__TEXTE À LIRE__.
++++++

La réconciliation, le retour en estime

À l’heure actuelle, il y a une concordance des temps entre un cycle de l’Histoire qui s’achève et les moments que nous vivons. D’une part, la fin du Modernisme et, de l’autre, une pénurie des ressources qui s’opère et une économie qui s’impose dans leur recours.

Dans nos ateliers d’urbanisme et d’architecture, nous ressentons l’évolution de la commande, les projets proposés concernent, en premier lieu, des sites déjà construits pour des réhabilitations avec agrandissement au sol, en étages ou sur la toiture. Pour préserver les ressources, commençons par questionner le besoin de les employer. En mots de bâtisseurs : « Faut-il construire ? ». Ne peut-on pas réhabiliter ? Ou réhabiliter et étendre ? Et aussi : faut-il détruire ? Consolider ne conviendrait-il pas ? Et si, en fin de compte, en intégrant l’ensemble des données, toutes hypothèses étudiées, la construction ou la destruction s’imposaient, alors seulement faisons-le, de manière frugale. L’avenir du travail des bâtisseurs est dans le réemploi, il s’est déjà imposé ; le réemploi est devenu monnaie courante, même les maîtres d’ouvrage le demandent5 . En premier lieu, avant tout réemploi des matériaux issus d’une déconstruction sélective, vient la réhabilitation, la régénération des bâtiments, leur réutilisation, leur transformation, leur changement d’affectation plutôt que leur destruction. « Nous devons tous nous faire à l’idée que le demi-siècle qui vient sera celui de la rénovation, de la même manière que le précédent était celui de la reconstruction » dit Philippe Pelletier, président du Plan Bâtiment Durable6 .

Source: terreurbaine.com

Dans « Mieux avec moins. Architecture et Frugalité pour la Paix », la réhabilitation m’apparaissait de la sorte : « Le cadre général des cohérences à venir s’inscrit dans la nécessaire invention d’un nouveau savoir-vivre-le-monde et d’un nouvel établissement humain. Plutôt qu’à sa fabrique de toutes pièces, il poursuit la réforme du monde étant déjà-là, sa réhabilitation entendue au sens de l’humanisme et de la littérature : « Je voudrais bien vivre assez pour voir Dreyfus réhabilité », notait Marcel Proust7 . L’acte architectural concourt au grand œuvre actuel, au ré-enchantement8 . La réhabilitation comme retour en estime, comme réconciliation, s’anime sous ce jour culturel et social, de préférence à son acception « technique du bâtiment ». L’approche fonctionnaliste échoue là, surtout dans notre champ où l’hégémonie des fonctions économiques et techniques contribue à la défaite de l’espace public »9 .

++++++

__LIGNES FOURNIES__.
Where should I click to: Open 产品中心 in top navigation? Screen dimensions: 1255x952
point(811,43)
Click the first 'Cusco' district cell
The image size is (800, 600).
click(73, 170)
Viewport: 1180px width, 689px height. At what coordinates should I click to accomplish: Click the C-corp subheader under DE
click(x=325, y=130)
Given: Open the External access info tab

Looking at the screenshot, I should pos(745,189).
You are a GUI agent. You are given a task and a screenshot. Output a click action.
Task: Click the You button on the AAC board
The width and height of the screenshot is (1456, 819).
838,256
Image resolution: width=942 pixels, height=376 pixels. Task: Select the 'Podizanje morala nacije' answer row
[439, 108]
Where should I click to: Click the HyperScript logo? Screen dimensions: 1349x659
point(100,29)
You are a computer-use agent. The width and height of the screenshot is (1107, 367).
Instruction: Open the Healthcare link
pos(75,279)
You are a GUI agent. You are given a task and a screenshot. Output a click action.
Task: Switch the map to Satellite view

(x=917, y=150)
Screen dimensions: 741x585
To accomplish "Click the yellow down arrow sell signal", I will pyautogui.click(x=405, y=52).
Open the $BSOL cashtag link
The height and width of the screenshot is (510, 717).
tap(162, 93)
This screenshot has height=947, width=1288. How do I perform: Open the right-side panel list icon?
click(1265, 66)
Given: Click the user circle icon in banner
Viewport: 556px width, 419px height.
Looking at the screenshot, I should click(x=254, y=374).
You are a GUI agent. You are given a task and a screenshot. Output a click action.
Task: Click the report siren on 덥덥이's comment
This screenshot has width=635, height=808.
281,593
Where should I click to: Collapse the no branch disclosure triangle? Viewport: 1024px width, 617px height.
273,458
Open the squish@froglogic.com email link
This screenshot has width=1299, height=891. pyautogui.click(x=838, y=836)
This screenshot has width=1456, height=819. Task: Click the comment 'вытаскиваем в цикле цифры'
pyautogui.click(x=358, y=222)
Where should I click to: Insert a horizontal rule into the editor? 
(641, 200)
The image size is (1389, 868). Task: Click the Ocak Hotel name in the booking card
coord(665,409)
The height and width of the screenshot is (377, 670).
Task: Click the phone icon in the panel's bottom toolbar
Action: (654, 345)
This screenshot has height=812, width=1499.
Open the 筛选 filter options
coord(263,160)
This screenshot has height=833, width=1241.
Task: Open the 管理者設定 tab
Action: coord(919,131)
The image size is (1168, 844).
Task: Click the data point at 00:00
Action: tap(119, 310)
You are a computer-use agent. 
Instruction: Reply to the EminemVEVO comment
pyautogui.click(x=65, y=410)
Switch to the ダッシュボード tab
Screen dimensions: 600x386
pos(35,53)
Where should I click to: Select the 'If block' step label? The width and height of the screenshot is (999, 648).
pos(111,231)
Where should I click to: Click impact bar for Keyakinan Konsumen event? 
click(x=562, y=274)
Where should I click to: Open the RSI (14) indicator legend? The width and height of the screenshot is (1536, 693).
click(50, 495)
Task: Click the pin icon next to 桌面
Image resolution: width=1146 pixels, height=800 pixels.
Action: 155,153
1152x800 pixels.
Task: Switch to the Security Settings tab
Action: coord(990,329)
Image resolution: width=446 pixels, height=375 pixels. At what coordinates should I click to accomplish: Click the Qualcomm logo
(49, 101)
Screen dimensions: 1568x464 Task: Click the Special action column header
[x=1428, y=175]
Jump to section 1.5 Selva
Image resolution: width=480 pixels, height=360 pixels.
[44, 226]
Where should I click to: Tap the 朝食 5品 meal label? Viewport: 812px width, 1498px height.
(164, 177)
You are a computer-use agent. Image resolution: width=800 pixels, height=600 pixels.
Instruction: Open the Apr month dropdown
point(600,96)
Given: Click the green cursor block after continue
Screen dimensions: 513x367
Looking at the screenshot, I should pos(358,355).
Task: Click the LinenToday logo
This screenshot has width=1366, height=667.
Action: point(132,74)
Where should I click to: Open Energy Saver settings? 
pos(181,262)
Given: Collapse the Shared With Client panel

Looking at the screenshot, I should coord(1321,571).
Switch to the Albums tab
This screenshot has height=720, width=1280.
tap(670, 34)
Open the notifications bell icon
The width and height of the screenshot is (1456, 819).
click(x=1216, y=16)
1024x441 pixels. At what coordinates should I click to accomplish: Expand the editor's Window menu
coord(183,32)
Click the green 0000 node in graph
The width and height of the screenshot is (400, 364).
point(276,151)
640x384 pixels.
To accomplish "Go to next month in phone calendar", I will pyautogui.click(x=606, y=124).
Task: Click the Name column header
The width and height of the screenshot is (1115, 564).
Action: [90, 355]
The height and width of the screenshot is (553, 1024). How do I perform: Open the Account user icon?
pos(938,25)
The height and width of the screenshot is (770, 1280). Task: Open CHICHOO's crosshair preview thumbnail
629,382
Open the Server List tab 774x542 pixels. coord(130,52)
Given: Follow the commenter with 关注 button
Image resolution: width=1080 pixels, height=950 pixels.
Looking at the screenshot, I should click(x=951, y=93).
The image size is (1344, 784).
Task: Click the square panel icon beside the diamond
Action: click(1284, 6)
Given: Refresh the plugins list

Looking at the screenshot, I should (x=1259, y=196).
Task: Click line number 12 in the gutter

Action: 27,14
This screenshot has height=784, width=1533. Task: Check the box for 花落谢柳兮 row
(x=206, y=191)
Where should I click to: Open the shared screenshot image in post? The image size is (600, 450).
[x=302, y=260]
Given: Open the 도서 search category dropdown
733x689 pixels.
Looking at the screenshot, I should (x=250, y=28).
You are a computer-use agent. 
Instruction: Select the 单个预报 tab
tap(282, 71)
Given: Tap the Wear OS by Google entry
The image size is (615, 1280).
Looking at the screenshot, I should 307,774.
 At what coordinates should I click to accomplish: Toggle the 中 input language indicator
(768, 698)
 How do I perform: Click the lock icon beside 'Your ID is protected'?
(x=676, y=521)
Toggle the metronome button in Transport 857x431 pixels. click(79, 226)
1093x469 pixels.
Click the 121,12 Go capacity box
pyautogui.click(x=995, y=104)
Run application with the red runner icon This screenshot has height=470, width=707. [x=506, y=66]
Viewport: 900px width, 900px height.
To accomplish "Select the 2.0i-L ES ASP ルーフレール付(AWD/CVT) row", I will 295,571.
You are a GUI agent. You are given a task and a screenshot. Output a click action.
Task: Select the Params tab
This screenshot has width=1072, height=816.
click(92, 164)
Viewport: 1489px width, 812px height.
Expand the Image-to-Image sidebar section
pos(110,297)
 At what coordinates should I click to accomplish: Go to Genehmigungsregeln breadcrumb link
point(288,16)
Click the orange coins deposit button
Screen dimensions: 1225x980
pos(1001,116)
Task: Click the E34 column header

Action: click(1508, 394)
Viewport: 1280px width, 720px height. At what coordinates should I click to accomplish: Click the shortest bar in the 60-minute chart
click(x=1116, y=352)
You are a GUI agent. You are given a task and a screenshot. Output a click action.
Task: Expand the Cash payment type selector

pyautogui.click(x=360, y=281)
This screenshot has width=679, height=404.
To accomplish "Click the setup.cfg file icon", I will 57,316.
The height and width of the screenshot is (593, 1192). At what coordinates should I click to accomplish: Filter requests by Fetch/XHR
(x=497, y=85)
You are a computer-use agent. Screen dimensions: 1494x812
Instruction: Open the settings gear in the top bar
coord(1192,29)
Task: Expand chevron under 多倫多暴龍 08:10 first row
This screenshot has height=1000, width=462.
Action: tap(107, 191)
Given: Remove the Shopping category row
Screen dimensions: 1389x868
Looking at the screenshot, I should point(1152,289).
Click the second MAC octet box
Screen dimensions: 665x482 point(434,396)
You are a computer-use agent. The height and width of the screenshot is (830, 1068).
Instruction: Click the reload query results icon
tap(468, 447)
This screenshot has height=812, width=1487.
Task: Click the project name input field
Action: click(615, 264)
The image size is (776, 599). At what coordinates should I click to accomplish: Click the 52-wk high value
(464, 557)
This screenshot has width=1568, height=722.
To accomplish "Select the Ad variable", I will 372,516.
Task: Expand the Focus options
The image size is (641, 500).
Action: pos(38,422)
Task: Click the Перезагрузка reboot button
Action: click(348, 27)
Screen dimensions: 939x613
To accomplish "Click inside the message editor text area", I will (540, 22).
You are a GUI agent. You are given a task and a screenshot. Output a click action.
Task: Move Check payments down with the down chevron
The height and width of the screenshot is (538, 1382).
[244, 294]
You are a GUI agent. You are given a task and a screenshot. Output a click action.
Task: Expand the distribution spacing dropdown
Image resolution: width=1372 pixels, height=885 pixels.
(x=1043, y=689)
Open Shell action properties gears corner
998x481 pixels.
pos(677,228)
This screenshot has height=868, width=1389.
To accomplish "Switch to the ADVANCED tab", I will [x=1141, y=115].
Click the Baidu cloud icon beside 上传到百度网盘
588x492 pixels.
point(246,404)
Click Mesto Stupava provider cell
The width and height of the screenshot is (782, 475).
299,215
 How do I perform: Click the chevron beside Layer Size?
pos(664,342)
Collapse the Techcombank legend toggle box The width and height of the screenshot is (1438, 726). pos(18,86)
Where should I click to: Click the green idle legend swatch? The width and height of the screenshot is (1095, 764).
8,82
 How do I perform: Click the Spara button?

++++++

__TRAVAIL DEMANDÉ__.
1. Transcrivez sans rien changer tout ce qui va de « La réconciliation, le » jusqu'à « dans leur recours. » dans le texte sur la réhabilitation.
2. Répondez, s'il vous plaît, à ces questions sur le texte sur la réhabilitation :
(a) Dans les ateliers d'urbanisme et d'architecture, quels sites concernent en premier lieu les projets proposés ?
(b) Quelle fonction occupe Philippe Pelletier ?
(c) Quel écrivain est cité pour la phrase sur Dreyfus réhabilité ?

__RÉPONSES PAR TÂCHE__.
1.
La réconciliation, le retour en estime

À l’heure actuelle, il y a une concordance des temps entre un cycle de l’Histoire qui s’achève et les moments que nous vivons. D’une part, la fin du Modernisme et, de l’autre, une pénurie des ressources qui s’opère et une économie qui s’impose dans leur recours.

2.
(a) Des sites déjà construits, pour des réhabilitations avec agrandissement au sol, en étages ou sur la toiture.
(b) Il est président du Plan Bâtiment Durable.
(c) Marcel Proust.